J. B. Si l’on compare l’intelligence d’école normale, qui me parait très conformiste, et la relativité générale qui est de l’anticonformisme à l’état pur, il y a une différence de nature entre ces deux sortes d’intelligence.

F. L. L. Peut-être, c’est peut-être aussi une différence de degré. Quand vous dites : différence de nature, je me demande si ça ne revient pas à soutenir une thèse en faveur des surdoués.

J. B. L’exemple d’Einstein montre le contraire, puisque c’était un élève médiocre.

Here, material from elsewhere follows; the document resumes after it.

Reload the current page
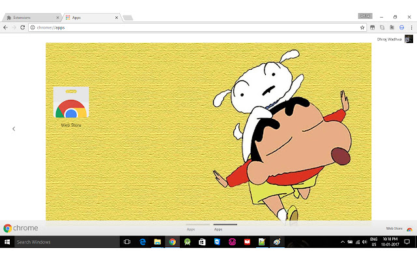Viewport: 417px width, 261px height. (23, 27)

F. L. L. Effectivement, mais attention, Einstein n’était pas un surdoué, mais il a réussi ! Prenons des Normale-sup. : s’ils étaient nés dans un autre milieu, ils auraient peut-être fait mieux. Je pense que certaines structures sociales prennent des êtres humains à partir d’un certain âge, en améliorent beaucoup les capacités puis, à un moment donné, les châtrent. Je crois qu’il y a un effet de castration dans les grandes écoles. Chaque fois que vous parlez de Normale-sup. […]

J. B. Je pensais à l’école normale d’instituteurs, qui est le représentant type de cette idéologie laïque qui croit beaucoup à la science, qui croit beaucoup aux lumières contre la superstition paysanne. Je ne suis pas sûr que l’intelligence qu’elle prône soit si intéressante par rapport à d’autres formes de fonctionnement. Cette pensée laïque, très française d’ailleurs, revendique les Einstein, or, je dis que ce sont des gens qui leur échappent complètement, ce sont des gens qui sont très loin de leur conformisme.

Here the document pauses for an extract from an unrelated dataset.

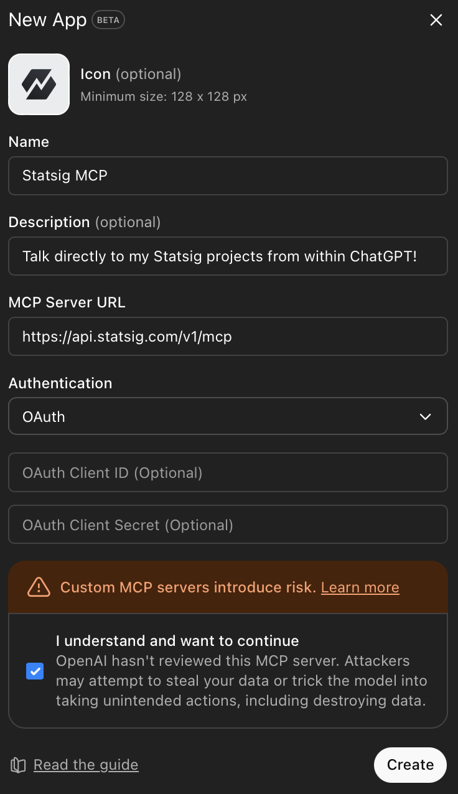Image resolution: width=458 pixels, height=794 pixels.
Task: Open the 'Learn more' link
Action: click(360, 587)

F. L. L. Je ne sais pas si Einstein aurait été de votre avis, j’ai tendance à croire qu’il aurait été du mien – c’est une tendance qu’il m’est difficile de démontrer. Je pense qu’il y a dans une société comme la nôtre en ce moment, une tendance à développer des capacités, et à bien les développer, tant que ça peut servir la production de la société en question. Ensuite, on châtre. Mais elle se développe quand même ! Je crois qu’un paysan ou un villageois aurait gagné à avoir cette formation, sans perdre ses capacités. On les lui fait peut-être perdre, on lui donne quelque chose d’autre à la place, ensuite, on châtre : on a un intellectuel. Mais ce n’est pas celui qui m’inquiète le plus, c’est plutôt le bourgeois fat. L’instituteur, évidemment, est mis à l’écart. De ce point de vue, j’aurais plutôt tendance à me mettre de son côté pour revendiquer plus de place.